Problems were reported in Austin to Arlington, the paper noted. The testing vendor, Educational Testing Service (ETS), said, “This is a critical issue and we have several teams investigating it. … We need to do further investigation to confirm that [computers saved students’ answers before the interruption occurred].”
Guidance from real research
The idea that standardized tests are good for schools and measure what students know and are able to do depends on the notion that being able to “remember” something makes learning better than simple “re-reading” the information. If that’s true, it is also true that students will learn material better if they have to take a test on the material.
From a kid’s point of view, that is, if a certain topic’s not going to be “on the test,” students may give the topic a lower priority in their studying than they give those bits of information they have to remember because they will be on the test.

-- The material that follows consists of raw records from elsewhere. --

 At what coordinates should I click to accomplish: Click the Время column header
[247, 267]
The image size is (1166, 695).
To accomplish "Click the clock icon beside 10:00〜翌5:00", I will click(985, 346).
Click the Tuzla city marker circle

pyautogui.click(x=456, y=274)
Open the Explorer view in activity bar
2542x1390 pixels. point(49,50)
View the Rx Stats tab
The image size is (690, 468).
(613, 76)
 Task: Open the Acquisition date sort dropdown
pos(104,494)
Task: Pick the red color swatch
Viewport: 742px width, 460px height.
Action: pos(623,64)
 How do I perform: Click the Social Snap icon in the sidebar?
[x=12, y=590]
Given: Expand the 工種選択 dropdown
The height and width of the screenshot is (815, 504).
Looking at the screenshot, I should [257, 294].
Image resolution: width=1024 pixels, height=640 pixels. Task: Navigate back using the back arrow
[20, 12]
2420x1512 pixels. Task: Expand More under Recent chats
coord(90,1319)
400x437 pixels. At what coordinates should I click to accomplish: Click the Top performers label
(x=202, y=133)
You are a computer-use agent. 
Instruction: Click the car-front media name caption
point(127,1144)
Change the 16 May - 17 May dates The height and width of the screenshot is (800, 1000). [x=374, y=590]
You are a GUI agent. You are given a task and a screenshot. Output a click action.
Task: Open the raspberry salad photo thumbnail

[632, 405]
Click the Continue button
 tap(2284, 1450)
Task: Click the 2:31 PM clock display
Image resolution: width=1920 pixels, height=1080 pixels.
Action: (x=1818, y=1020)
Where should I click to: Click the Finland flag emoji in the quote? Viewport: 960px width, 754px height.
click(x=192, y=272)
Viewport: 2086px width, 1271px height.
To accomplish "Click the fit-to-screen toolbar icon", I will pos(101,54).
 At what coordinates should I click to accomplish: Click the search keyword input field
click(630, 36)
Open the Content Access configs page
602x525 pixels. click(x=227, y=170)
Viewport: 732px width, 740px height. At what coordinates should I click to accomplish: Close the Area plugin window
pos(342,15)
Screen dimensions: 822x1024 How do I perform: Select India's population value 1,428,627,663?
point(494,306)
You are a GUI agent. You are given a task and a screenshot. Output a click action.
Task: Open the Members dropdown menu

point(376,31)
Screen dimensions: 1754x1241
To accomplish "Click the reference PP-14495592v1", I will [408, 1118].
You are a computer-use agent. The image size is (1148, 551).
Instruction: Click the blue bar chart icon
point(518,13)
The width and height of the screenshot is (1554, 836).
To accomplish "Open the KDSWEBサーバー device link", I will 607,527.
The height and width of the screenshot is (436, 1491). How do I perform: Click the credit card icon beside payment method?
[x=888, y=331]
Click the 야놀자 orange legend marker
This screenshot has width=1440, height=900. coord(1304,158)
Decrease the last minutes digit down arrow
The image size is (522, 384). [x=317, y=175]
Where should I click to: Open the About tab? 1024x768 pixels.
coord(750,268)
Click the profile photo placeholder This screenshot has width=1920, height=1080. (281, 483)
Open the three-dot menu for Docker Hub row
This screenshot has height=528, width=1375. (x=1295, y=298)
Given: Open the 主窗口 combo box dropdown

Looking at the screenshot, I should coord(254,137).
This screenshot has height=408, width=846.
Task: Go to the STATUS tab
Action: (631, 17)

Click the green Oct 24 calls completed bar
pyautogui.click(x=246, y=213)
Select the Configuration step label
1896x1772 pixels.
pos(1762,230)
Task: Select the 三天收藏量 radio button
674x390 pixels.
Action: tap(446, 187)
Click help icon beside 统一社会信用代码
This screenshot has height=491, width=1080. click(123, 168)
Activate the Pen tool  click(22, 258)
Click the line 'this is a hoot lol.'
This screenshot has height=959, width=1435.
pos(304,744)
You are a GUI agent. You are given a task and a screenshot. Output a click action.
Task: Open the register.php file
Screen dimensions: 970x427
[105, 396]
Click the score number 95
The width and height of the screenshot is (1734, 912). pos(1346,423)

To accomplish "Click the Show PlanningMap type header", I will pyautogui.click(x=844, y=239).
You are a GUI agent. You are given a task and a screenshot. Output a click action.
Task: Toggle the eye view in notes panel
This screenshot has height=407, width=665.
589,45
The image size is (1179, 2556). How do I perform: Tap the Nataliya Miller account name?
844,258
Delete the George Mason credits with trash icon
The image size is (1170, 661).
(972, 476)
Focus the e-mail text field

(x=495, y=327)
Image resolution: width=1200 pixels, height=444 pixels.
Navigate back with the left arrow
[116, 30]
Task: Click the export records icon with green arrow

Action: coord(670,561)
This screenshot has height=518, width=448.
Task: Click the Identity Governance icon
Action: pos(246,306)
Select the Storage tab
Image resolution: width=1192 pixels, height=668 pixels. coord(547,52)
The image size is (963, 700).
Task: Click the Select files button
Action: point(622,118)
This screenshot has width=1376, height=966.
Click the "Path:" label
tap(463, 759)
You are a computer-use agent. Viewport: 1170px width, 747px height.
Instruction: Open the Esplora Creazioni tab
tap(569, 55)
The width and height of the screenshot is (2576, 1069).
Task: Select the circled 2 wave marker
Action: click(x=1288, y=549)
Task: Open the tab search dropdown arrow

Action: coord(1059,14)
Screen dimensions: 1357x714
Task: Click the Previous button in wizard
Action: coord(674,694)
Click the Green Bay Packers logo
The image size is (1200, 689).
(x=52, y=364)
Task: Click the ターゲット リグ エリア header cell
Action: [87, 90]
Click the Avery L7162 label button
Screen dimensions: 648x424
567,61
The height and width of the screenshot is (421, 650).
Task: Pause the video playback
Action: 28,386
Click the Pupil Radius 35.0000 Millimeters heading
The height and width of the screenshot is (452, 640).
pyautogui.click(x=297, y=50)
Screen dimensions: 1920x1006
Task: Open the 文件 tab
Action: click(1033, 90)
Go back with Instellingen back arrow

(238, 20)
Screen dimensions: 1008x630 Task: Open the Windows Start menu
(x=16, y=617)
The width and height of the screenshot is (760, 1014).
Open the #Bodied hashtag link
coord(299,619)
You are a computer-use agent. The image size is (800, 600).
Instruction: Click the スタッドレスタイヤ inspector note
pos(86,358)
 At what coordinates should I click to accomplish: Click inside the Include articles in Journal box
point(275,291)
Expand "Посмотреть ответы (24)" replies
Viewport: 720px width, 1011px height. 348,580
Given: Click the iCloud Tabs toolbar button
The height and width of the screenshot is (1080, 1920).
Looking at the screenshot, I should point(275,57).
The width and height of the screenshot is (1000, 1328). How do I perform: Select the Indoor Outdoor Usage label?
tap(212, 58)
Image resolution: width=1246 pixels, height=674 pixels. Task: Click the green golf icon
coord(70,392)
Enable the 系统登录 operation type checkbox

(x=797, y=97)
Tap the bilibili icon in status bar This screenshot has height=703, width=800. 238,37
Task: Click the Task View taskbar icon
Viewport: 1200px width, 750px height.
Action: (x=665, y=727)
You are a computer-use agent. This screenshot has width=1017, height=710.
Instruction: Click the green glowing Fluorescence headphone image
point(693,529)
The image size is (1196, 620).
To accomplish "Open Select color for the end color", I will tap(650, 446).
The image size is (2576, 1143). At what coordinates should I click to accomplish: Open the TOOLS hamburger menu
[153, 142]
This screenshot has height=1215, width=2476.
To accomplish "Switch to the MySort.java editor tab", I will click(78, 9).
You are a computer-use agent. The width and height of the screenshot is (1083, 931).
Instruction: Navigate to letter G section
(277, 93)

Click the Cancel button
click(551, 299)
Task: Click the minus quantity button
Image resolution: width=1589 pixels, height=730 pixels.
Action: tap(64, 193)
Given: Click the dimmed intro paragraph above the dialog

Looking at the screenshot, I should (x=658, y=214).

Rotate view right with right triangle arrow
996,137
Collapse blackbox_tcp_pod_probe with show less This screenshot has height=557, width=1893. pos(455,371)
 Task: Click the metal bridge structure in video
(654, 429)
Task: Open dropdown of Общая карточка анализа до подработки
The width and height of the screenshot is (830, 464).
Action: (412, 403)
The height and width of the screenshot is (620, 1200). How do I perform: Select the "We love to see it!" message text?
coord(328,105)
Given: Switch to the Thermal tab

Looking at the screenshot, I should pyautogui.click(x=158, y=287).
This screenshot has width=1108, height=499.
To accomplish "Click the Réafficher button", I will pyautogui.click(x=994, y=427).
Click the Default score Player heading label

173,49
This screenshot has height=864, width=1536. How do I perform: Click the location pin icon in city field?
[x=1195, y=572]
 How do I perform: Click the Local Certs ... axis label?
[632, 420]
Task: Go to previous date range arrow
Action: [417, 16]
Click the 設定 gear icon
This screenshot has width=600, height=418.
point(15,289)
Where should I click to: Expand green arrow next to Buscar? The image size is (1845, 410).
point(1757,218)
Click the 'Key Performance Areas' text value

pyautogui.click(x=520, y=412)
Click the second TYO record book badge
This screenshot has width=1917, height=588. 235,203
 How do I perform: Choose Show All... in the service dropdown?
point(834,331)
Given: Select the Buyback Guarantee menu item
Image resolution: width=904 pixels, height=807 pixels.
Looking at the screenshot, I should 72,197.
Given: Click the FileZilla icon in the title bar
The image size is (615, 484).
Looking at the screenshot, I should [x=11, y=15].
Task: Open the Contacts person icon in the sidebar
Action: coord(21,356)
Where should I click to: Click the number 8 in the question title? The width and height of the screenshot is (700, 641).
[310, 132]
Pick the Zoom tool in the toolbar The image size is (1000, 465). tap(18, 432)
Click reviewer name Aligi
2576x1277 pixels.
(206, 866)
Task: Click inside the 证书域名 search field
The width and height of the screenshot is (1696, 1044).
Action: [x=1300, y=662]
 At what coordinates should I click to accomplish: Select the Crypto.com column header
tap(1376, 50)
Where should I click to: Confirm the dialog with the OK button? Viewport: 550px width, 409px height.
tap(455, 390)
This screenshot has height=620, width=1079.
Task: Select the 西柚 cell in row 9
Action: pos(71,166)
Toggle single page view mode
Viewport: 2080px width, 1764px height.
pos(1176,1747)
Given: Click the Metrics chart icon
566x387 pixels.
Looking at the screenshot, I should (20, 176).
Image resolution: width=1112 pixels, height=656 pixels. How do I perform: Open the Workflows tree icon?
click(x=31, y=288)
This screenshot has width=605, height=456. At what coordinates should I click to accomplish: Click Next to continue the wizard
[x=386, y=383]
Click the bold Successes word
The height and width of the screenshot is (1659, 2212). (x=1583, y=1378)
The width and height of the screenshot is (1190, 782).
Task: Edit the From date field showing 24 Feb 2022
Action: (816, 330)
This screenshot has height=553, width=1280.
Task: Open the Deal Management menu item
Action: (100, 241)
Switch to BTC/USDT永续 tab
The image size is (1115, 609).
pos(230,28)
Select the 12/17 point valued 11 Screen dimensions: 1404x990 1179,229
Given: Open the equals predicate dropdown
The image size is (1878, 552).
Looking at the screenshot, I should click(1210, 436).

“In one famous experiment,” write Yana Weinstein and Megan Smith in the Boston Globe, “participants tried to learn information from a textbook either by repeatedly re-reading, or repeatedly writing out everything they could remember after reading the information only once. The strategy of writing from memory led to 60 percent correct recall of the material one week later, compared to only 40 percent in the repeated reading condition.”
Ms Weinstein is an assistant professor of psychology at the University of Massachusetts, Lowell, and Ms Smith is an assistant professor of psychology at Rhode Island College.
“The idea that teaching to a test isn’t really teaching implies an almost astounding assumption that standardized tests are filled with meaningless, ill-thought-out questions on irrelevant or arbitrary information,” they continue. “This may be based on the myth that ‘teachers in the trenches’ are being told what to teach by some ‘experts’ who’ve probably never set foot in a ‘real’ classroom.”
Most of the people who decide what questions will be on the tests are, in fact, teachers or were teachers earlier in their careers. Every single question on a standardized test in Maryland is approved by my colleagues at the Maryland State Department of Education and by several committees of educators they bring in from local school districts. These educators, not the testing vendors, guide the questions so they’re relevant to the curriculum teachers are supposed to be teaching.